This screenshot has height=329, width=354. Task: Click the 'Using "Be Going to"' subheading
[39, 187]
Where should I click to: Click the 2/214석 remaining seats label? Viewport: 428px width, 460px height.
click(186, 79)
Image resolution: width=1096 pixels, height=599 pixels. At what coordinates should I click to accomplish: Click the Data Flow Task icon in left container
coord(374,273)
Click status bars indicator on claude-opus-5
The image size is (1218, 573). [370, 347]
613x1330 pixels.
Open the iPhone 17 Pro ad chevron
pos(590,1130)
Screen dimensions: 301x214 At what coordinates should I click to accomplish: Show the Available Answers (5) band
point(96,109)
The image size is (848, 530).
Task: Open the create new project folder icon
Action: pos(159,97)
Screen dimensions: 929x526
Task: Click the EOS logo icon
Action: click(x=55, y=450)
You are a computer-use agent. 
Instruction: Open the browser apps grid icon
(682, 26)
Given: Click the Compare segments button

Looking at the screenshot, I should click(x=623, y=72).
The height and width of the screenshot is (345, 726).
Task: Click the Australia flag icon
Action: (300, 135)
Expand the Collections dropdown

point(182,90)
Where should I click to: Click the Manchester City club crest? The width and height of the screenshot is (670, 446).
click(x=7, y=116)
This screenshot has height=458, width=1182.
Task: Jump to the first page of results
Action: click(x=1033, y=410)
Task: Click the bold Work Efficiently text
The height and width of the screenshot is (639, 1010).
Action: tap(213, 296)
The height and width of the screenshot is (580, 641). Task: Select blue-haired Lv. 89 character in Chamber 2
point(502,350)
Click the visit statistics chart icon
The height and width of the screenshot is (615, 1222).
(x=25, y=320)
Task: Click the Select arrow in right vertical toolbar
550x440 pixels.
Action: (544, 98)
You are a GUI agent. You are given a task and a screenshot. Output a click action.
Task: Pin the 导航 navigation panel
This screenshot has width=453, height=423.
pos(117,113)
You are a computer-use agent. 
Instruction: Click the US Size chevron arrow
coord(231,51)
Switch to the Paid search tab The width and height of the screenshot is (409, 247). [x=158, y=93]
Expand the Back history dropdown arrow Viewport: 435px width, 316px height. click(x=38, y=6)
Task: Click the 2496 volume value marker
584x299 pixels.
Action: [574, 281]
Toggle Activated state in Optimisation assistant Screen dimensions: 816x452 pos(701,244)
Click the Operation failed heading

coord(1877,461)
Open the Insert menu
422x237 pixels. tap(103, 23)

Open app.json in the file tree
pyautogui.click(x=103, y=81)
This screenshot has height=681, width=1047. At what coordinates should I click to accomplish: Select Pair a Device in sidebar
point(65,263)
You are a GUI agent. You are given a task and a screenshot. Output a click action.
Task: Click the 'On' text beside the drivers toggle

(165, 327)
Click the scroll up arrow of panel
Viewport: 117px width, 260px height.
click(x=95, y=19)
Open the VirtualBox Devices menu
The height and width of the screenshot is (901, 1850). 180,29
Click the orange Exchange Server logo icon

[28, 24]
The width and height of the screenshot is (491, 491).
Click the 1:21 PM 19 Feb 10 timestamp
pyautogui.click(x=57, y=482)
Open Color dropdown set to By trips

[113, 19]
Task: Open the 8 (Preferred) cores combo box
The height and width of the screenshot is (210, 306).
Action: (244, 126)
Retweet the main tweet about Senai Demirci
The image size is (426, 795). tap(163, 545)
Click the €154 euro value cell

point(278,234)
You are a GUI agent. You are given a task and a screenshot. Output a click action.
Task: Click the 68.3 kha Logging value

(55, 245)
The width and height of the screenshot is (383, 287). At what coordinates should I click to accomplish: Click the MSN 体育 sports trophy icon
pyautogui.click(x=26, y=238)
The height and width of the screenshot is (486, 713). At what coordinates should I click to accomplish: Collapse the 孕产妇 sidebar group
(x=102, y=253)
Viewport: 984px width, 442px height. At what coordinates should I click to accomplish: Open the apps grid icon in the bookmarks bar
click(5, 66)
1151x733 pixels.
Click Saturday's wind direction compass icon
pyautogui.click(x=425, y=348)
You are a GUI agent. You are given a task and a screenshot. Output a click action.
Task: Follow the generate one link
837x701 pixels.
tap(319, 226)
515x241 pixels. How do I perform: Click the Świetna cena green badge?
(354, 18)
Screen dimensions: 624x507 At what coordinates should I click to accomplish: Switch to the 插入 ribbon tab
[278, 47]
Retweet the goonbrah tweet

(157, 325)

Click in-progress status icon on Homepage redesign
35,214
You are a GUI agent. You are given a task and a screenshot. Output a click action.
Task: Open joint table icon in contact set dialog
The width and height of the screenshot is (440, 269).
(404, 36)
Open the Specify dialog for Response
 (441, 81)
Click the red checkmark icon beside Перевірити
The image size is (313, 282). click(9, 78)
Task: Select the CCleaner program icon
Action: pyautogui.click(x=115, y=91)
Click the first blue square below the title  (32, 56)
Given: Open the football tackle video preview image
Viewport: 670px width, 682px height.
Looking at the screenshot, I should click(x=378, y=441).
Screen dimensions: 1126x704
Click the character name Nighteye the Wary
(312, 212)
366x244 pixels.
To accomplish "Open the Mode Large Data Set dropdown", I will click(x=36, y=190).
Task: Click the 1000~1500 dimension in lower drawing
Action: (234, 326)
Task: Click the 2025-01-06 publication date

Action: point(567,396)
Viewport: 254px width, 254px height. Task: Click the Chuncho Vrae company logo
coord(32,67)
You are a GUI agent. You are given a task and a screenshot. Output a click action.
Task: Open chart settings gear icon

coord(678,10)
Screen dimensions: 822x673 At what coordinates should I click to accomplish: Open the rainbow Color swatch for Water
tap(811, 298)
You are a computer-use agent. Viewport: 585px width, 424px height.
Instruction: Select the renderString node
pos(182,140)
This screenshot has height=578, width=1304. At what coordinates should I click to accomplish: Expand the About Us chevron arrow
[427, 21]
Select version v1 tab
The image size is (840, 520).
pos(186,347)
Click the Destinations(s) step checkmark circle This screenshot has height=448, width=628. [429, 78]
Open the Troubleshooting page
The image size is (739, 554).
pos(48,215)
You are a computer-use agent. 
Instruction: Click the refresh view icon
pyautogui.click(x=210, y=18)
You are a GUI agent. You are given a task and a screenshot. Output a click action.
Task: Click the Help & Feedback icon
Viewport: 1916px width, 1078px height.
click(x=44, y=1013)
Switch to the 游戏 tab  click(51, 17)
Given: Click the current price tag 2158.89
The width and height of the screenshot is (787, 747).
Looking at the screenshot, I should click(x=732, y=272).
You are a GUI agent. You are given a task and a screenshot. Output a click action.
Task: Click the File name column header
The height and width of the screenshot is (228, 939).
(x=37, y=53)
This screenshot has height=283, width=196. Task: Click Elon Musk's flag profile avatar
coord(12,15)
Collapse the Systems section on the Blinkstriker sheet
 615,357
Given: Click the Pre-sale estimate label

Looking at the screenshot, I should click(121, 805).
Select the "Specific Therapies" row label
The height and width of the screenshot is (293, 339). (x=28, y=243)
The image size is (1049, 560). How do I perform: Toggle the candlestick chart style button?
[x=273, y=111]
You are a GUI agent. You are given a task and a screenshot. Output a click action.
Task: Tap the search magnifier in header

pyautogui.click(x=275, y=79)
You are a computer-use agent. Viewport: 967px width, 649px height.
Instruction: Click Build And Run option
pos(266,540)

Aim of the task → Since only part of the listing is wanted, copy exactly the lines from the one holding "613x1330 pixels." to the one holding "Task: Click the bold Work Efficiently text", both included.

Answer to this exercise →
613x1330 pixels.
Open the iPhone 17 Pro ad chevron
pos(590,1130)
Screen dimensions: 301x214 At what coordinates should I click to accomplish: Show the Available Answers (5) band
point(96,109)
The image size is (848, 530).
Task: Open the create new project folder icon
Action: pos(159,97)
Screen dimensions: 929x526
Task: Click the EOS logo icon
Action: click(x=55, y=450)
You are a computer-use agent. 
Instruction: Open the browser apps grid icon
(682, 26)
Given: Click the Compare segments button

Looking at the screenshot, I should click(x=623, y=72).
The height and width of the screenshot is (345, 726).
Task: Click the Australia flag icon
Action: (300, 135)
Expand the Collections dropdown

point(182,90)
Where should I click to: Click the Manchester City club crest? The width and height of the screenshot is (670, 446).
click(x=7, y=116)
This screenshot has height=458, width=1182.
Task: Jump to the first page of results
Action: click(x=1033, y=410)
Task: Click the bold Work Efficiently text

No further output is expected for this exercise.